Having the marketplace agree on the telephony-oriented SIMPLE protocol will encourage corporate use of instant messaging, supporters say. Industry use of instant messaging has been hampered by interoperability issues.
“The fact that AOL and Microsoft are moving in the same direction is good for everybody,” says Neil Starkey, chief technology officer (CTO) at Lotus Development Corp., the leading provider of corporate instant messaging applications with its SameTime software.
Starkey says most SameTime users support instant messaging internally for customer service and call centers. Once an industry standard is chosen, these companies can extend online presence and chat applications outside their networks to customers, suppliers and partners over the Internet.
“It all depends on getting an open standard in place and making sure that [the standard is] commercially viable,” Starkey says.
The IETF is developing SIMPLE, which stands for SIP for Instant Messaging and Presence Leveraging Extensions. SIMPLE is based on the Session Initiation Protocol, a signaling protocol used to establish Internet telephone calls, multimedia conferences, chat sessions and interactive communications.
SIMPLE is one of three approaches to instant messaging proposed to the IETF, which has been struggling to reach consensus in this area for several years. The alternatives – Presence and Instant Messaging, and Instant Messaging Exchange Protocol – have fewer and less visible supporters than SIMPLE.
“SIMPLE is the direction the whole industry is moving toward for a standard-based instant messaging solution,” says Jonathan Rosenberg, one of the authors of SIMPLE and the chief scientist at Dynamicsoft, which sells a SIMPLE-based software developers kit to service providers. “The winner is obvious.”
AOL’s recent announcement that it would use SIMPLE to open up its instant messaging system to other service providers came as a surprise to the IETF, which has seen little participation by AOL in the SIMPLE development process. Similarly, Microsoft plans to support SIMPLE in its MSN Messenger and Windows XP operating system, due out in September.
Taken together, the AOL and Microsoft announcements make it very difficult for an alternative protocol to emerge as the open standard for instant messaging.
“The AOL announcement, together with the inclusion in Windows XP, provides credibility and numbers,” says Henning Schulzrinne, another SIMPLE author and an associate professor of computer science at Columbia University. “Practically speaking, SIMPLE becomes the de facto standard.”
The market momentum for SIMPLE is driven by the view that instant messaging will not be an isolated application, where end users can see when others are online and initiate spontaneous text-based chats. Instead, SIMPLE advocates say presence and instant messaging will become part of a broader suite of integrated communications services that includes telephone calls, voice mail and Web conferencing.

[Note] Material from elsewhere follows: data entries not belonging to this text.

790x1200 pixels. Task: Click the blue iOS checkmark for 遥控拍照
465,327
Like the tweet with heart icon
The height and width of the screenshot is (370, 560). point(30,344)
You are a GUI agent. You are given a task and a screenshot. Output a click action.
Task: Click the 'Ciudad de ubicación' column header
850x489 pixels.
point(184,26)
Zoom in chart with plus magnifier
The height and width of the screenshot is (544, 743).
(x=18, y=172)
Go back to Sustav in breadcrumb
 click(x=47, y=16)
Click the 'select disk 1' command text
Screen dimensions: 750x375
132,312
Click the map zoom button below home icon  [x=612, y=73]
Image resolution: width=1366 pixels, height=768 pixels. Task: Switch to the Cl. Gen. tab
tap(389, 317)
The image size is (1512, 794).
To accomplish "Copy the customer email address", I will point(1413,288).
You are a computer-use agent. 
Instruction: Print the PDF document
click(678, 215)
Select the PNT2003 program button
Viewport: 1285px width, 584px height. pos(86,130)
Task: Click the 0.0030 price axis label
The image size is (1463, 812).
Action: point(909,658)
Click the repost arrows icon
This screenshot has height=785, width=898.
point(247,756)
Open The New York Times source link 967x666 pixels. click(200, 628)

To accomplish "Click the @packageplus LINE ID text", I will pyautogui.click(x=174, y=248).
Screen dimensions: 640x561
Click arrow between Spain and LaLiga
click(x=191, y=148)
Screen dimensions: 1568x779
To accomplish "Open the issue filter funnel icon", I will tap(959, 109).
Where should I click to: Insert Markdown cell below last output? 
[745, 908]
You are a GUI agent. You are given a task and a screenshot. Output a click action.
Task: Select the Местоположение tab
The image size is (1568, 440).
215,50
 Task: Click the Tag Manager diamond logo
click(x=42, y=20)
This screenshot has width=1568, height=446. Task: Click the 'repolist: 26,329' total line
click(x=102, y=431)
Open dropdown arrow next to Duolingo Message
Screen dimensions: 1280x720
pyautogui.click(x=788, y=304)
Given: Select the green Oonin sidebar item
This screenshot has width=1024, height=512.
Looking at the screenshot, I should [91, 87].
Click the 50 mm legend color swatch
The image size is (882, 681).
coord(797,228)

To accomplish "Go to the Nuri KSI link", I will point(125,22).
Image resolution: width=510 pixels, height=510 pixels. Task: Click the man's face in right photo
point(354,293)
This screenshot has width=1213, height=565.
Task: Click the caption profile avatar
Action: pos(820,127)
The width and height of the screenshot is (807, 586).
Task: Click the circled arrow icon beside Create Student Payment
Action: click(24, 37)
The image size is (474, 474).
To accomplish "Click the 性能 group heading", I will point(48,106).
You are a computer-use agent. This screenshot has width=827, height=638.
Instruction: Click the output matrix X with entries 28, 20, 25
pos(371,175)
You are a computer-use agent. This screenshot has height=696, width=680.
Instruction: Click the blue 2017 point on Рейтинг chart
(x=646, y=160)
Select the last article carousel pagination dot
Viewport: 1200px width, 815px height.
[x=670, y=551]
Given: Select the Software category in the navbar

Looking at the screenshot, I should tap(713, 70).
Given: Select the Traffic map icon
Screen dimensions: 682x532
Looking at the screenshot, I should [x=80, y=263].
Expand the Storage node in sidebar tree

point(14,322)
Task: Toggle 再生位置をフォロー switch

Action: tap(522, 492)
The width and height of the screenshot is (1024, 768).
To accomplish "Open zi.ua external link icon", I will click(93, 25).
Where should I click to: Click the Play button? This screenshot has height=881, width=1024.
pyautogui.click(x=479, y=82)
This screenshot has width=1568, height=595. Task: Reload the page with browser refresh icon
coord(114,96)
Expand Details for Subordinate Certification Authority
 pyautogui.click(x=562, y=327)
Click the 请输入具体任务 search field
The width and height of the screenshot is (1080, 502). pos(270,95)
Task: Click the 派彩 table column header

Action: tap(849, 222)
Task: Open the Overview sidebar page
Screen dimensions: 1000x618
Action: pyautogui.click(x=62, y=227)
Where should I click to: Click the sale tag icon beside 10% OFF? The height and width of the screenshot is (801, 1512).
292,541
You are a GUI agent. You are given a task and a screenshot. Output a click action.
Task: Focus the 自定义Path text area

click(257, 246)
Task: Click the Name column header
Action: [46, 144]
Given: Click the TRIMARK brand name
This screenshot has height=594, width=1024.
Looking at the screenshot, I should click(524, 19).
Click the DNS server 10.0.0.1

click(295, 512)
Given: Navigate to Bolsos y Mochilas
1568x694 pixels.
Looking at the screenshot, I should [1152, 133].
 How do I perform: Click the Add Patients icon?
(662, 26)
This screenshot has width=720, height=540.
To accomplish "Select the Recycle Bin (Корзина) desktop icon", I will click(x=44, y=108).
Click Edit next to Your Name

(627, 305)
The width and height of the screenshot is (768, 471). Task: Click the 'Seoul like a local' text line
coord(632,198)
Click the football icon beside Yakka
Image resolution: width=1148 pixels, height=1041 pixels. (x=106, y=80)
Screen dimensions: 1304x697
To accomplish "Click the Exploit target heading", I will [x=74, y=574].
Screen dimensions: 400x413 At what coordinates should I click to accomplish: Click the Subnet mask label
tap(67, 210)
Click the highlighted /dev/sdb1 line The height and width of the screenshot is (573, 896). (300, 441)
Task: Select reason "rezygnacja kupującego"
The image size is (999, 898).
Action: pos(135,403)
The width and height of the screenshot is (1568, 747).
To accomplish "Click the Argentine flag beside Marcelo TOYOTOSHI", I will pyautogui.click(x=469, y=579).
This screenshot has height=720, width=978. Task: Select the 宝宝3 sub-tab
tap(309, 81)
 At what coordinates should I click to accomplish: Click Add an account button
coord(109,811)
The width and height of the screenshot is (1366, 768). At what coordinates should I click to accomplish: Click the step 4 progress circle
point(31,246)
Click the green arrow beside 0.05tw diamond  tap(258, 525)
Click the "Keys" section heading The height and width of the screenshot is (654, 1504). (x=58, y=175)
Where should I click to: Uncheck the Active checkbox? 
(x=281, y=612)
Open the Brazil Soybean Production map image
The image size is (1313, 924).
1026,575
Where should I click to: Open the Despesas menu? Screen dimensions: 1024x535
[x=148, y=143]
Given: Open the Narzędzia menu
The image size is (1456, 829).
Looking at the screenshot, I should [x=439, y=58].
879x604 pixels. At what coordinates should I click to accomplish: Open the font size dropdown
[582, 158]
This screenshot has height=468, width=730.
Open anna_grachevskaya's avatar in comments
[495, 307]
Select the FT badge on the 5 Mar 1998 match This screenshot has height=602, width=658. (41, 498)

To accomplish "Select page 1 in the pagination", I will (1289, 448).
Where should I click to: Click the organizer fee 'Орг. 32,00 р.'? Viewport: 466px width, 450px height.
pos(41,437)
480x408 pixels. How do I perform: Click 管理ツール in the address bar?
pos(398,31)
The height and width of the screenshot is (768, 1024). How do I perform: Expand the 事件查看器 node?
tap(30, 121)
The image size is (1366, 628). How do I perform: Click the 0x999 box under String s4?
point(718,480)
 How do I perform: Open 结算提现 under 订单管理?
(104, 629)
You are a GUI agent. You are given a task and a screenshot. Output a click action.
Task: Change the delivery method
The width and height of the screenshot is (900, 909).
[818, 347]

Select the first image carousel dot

For example, with SIMPLE, an end user could arrange a telephone call with another person when that person is off the phone.
“This integration between presence, instant messaging and traditional telephone communications is the single-largest reason why it makes sense for an enterprise to build a SIP-based architecture,” Schulzrinne says. “Presence beats call waiting, and instant messages can work in conjunction with a phone call.”
The SIMPLE working group will meet this week in London to debate a few remaining technical issues, including how to set up communications for large messages and multimedia, and how users will authorize the release of their presence information to other subscribers.
Members of the SIMPLE working group hope to finalize the protocol this fall and submit it to the IETF leadership for approval as a standards-track document before year’s end.
Meanwhile, the IETF also is wrapping up its work on a common message format that can be used to ensure communications between applications based on SIMPLE and alternative protocols.
“There is still value in having the common format because not all systems have gone with the SIP/SIMPLE approach,” says Leslie Daigle, co-chair of the IETF’s Instant Messaging and Presence Protocol working group. “Indeed, there are other systems out there today.”
Lotus’ SameTime uses proprietary instant messaging technology, but company officials are committed to supporting industry standards. Two concerns that Lotus has about SIMPLE are how it handles security between service provider networks and how the privacy of presence information is protected.
“The security aspects are extremely important to enterprises. We need to make sure those are properly dealt with,” Starkey says. “We also need to have user-level control so that presence information is only available to certain people.”